# Bf 110 video!



## beaupower32 (Sep 23, 2009)

A couple of 110 videos. Enjoy!


----------



## Maximowitz (Sep 23, 2009)

Ooh thanks!


----------



## imalko (Sep 23, 2009)

Cool. Thanks for sharing.
Will check them out.


----------



## Thorlifter (Sep 23, 2009)

Nice videos, but I would have thought the Luftwaffe could have put together better video's than these to show off their pilots and planes. It just seemed that these videos demonstrate how to not hit what your shooting at and how to overfly your target.

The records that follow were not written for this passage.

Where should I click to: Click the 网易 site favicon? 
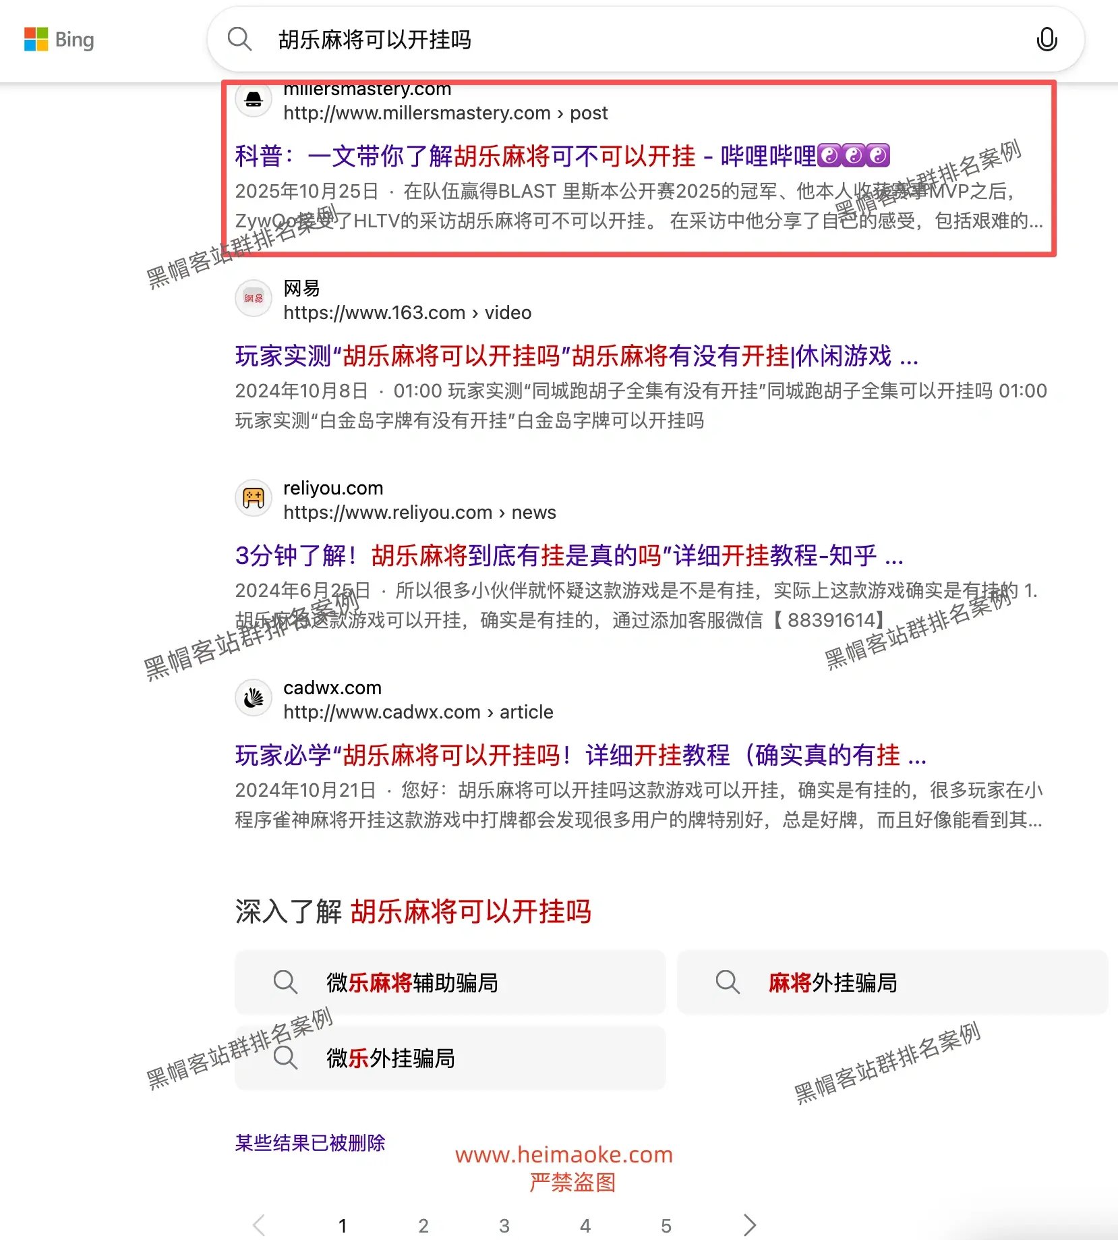tap(254, 298)
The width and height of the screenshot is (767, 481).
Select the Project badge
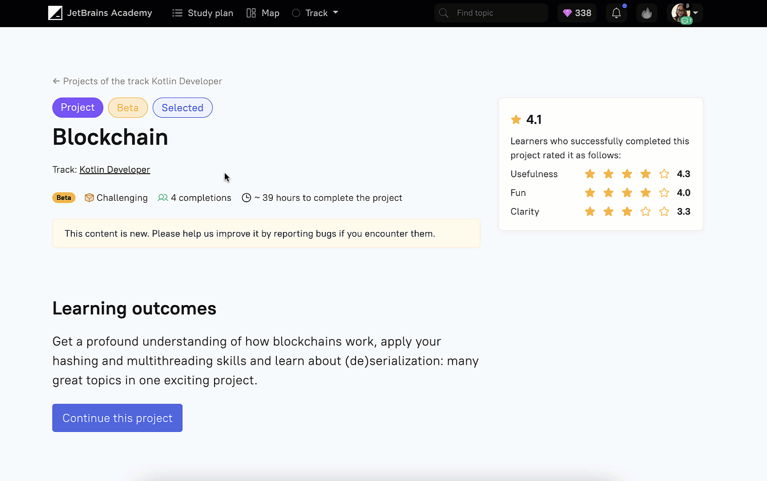pos(77,107)
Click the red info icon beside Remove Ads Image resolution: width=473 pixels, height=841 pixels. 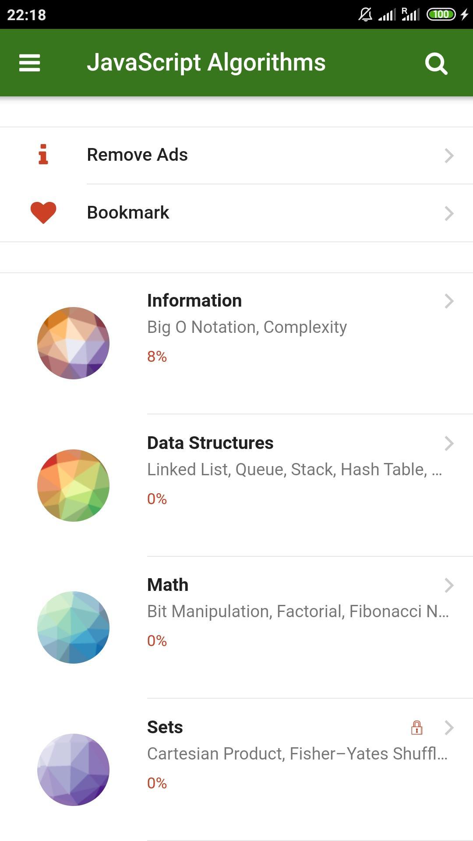click(x=43, y=155)
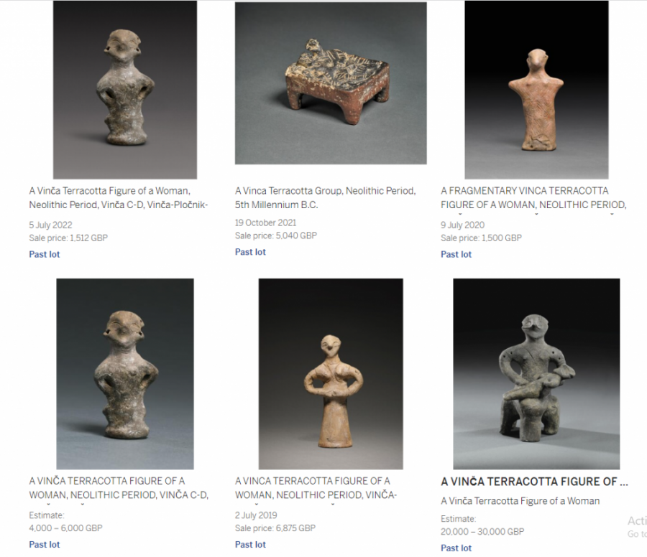Open the Vinca Terracotta Group image
The height and width of the screenshot is (557, 647).
point(331,83)
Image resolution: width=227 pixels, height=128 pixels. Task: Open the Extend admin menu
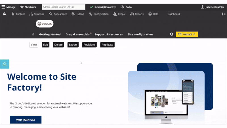click(78, 14)
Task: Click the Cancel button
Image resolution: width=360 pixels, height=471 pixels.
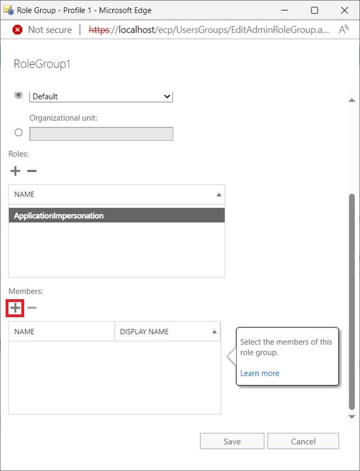Action: point(303,441)
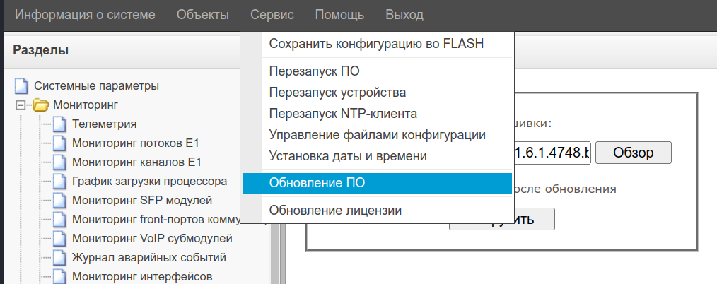This screenshot has width=717, height=284.
Task: Open Мониторинг VoIP субмодулей section
Action: [x=152, y=238]
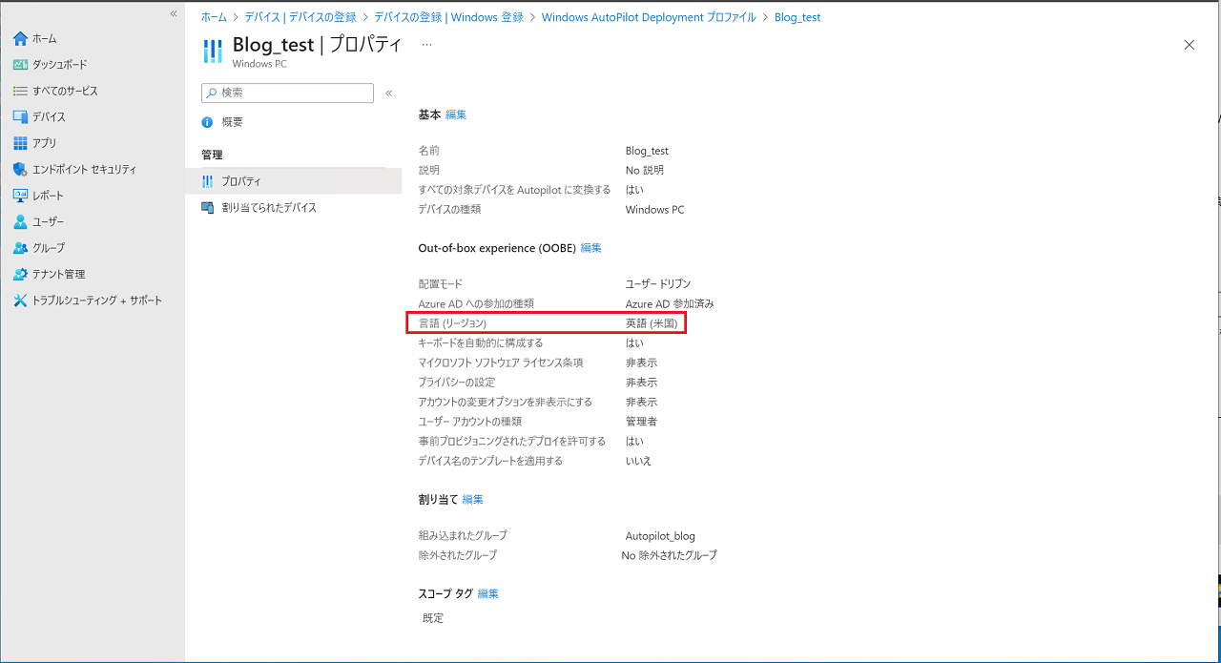1221x663 pixels.
Task: Open Tenant Administration (テナント管理) icon
Action: pos(20,274)
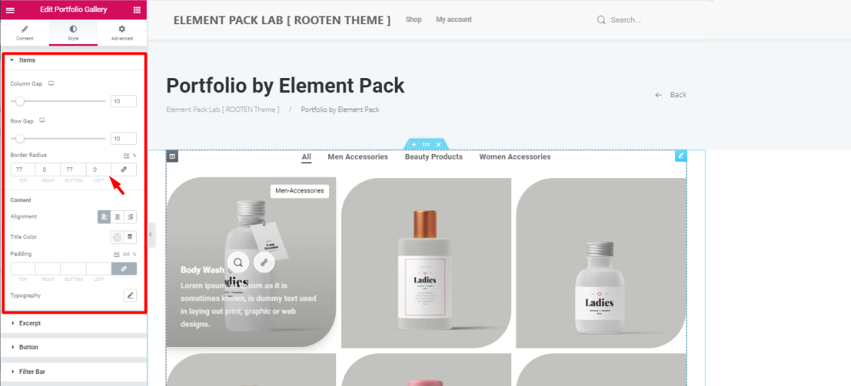This screenshot has height=386, width=851.
Task: Click the Column Gap slider track
Action: pos(58,101)
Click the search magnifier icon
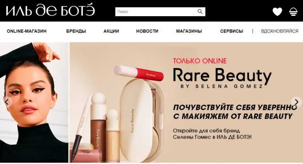303x164 pixels. 200,11
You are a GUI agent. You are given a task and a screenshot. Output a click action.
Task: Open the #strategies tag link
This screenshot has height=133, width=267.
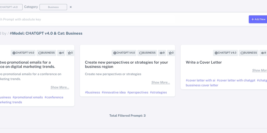click(158, 92)
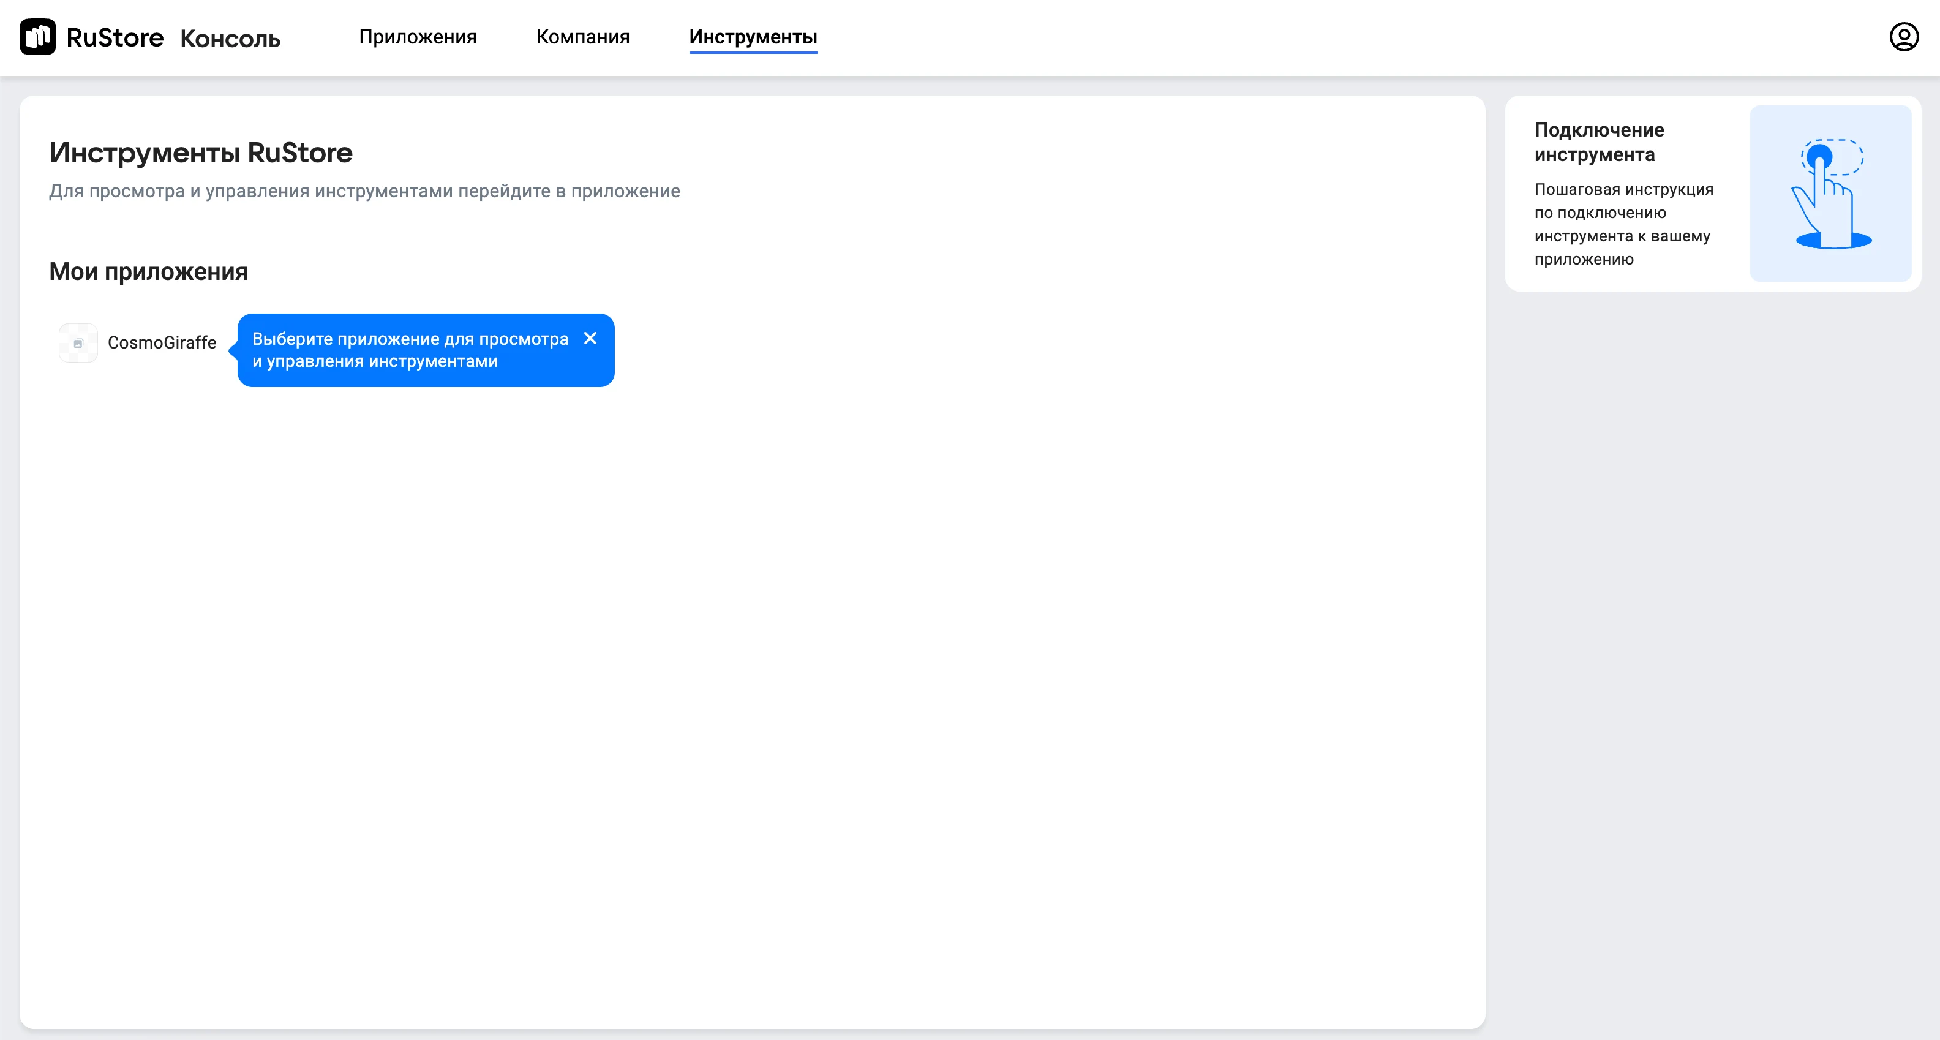Viewport: 1940px width, 1040px height.
Task: Click the Консоль label in header
Action: point(230,38)
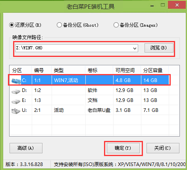Select the 备份分区 (Ghost) radio option
Viewport: 187px width, 170px height.
59,25
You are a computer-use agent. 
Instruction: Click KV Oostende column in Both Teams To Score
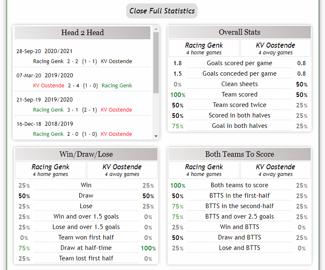coord(275,170)
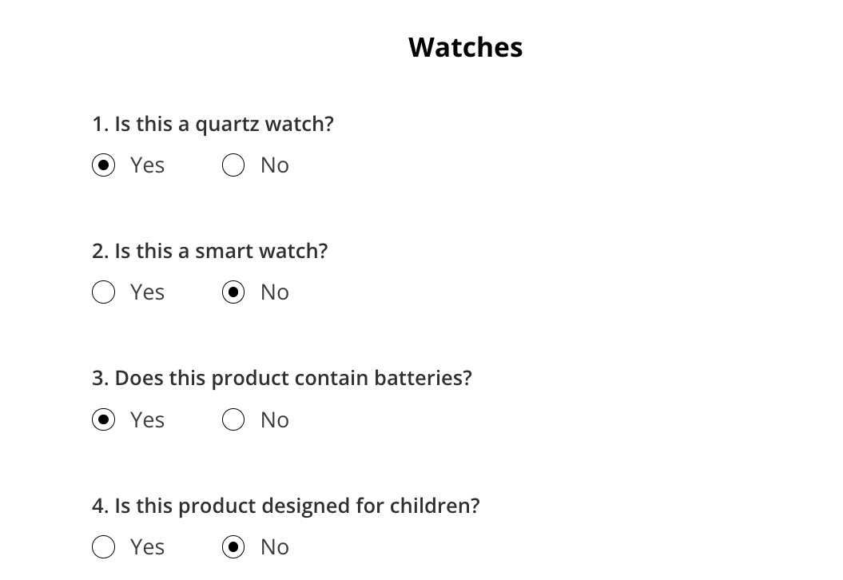This screenshot has width=843, height=580.
Task: Select No radio for quartz watch question
Action: (x=233, y=165)
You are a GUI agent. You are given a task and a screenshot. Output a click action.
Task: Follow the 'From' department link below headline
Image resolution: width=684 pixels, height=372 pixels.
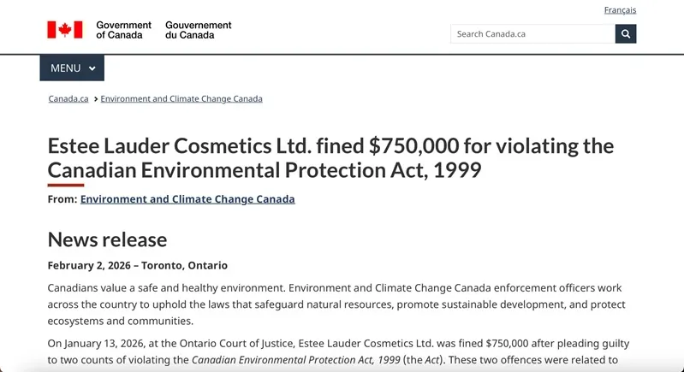(187, 199)
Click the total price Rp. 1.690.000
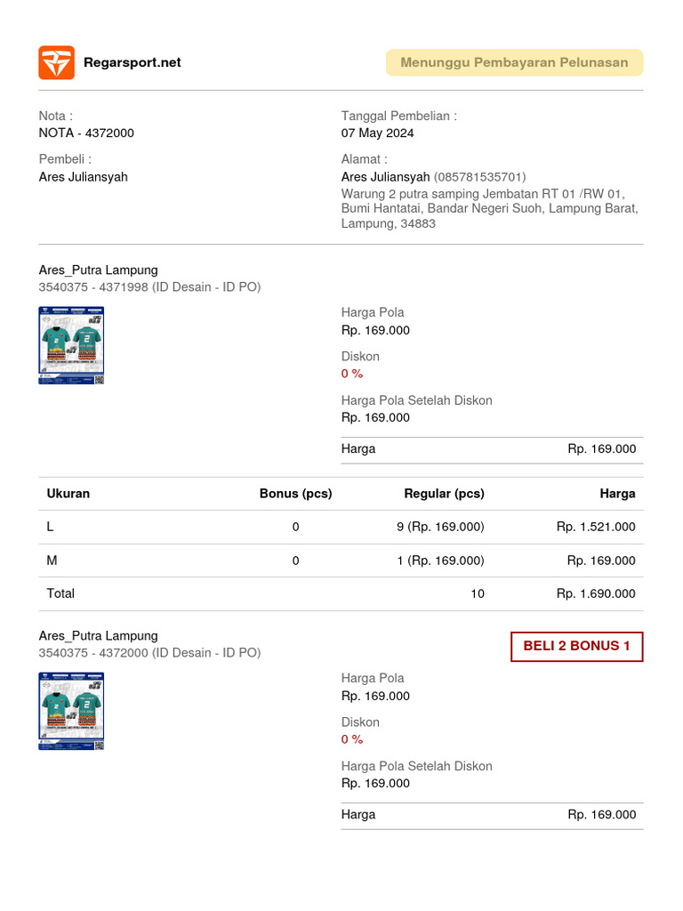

Still, the Me-110 is probably my favorite German plane. To me, it just looks like it should have been more capable than what it was, as well as the Me-210 and 410.


----------



## marinf17 (Sep 24, 2009)

Thank You !


----------



## GrauGeist (Sep 24, 2009)

Sweet! Thanks BP!


----------



## gwalch (Sep 24, 2009)

Good stuff... thanks for sharing that!!


----------



## vikingBerserker (Sep 24, 2009)

Excellent BP! If I ever win the lottery I'm having a replica built!


----------



## beaupower32 (Sep 25, 2009)

Im glad you all like it. I hear ya viking, I might do the same thing. Probably make it a G-4 as thats the one i like the most.


----------



## sunny91 (Sep 25, 2009)

Thanks for sharing,


----------